- Task brief
The lines to copy are those with "radio" in them. Pull each one from the entries below.

################

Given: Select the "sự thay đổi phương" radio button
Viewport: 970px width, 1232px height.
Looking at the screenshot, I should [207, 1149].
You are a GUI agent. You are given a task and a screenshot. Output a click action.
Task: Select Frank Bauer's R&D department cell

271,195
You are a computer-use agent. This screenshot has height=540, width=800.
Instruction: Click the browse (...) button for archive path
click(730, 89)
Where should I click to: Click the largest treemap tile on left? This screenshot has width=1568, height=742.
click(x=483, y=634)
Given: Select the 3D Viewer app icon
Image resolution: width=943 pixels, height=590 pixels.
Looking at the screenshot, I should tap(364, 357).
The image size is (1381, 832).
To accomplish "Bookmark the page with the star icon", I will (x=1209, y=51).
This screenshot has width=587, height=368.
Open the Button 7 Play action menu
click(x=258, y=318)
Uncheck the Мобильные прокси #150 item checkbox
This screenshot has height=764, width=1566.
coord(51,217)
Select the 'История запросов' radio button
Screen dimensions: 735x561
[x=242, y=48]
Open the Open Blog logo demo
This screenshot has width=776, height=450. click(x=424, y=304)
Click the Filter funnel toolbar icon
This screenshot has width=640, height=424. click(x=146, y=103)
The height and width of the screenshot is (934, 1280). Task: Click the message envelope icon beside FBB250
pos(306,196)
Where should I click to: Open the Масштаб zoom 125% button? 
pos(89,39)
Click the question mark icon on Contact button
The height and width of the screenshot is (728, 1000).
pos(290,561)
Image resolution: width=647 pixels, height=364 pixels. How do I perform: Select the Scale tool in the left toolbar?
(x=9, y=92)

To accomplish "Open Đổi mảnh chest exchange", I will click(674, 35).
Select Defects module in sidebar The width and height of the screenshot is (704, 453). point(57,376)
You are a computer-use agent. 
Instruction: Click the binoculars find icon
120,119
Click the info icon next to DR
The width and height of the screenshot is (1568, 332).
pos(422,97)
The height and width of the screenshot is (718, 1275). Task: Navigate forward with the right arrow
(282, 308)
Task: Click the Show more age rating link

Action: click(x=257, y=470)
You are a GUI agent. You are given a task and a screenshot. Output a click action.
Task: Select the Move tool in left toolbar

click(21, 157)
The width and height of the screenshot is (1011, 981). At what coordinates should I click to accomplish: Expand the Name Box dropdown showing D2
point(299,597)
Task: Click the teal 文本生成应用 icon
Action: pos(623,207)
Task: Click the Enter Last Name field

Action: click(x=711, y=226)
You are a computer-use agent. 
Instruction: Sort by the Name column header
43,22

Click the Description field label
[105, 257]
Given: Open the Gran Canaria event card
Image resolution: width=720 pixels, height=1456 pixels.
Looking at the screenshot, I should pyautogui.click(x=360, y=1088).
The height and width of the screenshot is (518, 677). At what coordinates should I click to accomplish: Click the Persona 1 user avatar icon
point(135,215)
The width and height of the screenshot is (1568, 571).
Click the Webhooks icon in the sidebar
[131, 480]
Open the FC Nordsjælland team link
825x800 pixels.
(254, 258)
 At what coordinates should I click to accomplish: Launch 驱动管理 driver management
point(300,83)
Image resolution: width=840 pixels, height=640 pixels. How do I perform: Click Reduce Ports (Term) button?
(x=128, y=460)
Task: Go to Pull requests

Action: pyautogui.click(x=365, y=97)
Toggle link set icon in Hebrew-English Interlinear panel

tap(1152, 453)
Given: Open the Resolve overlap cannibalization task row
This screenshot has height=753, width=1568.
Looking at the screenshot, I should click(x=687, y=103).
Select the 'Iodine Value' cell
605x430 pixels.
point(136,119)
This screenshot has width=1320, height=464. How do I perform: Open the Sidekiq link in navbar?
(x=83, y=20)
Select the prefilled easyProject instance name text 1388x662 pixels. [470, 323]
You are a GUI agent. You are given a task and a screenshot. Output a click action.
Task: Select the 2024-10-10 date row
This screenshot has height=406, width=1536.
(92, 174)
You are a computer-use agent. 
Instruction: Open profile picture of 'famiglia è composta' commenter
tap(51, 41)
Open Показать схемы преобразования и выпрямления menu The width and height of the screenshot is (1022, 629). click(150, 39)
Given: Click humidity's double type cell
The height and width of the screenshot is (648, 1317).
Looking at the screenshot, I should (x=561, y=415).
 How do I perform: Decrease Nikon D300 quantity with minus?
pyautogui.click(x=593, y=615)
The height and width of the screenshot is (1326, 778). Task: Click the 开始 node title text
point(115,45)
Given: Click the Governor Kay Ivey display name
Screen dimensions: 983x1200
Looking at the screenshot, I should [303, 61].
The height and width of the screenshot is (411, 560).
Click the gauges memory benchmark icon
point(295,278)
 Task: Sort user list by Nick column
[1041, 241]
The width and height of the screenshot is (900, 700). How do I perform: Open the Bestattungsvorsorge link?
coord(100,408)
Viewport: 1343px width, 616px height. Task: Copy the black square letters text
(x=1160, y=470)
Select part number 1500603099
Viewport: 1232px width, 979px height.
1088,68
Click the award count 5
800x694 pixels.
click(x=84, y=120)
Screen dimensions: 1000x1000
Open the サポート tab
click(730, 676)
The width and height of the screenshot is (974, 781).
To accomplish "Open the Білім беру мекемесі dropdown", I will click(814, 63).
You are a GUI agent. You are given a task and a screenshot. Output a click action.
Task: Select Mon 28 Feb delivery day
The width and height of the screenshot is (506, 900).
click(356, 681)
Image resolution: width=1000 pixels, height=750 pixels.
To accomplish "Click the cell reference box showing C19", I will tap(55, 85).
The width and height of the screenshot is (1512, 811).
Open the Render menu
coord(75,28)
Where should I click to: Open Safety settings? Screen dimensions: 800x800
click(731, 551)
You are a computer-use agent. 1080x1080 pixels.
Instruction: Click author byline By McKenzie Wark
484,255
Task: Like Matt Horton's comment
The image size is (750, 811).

################

- Answer for this exercise
Given: Select the "sự thay đổi phương" radio button
Select the 'История запросов' radio button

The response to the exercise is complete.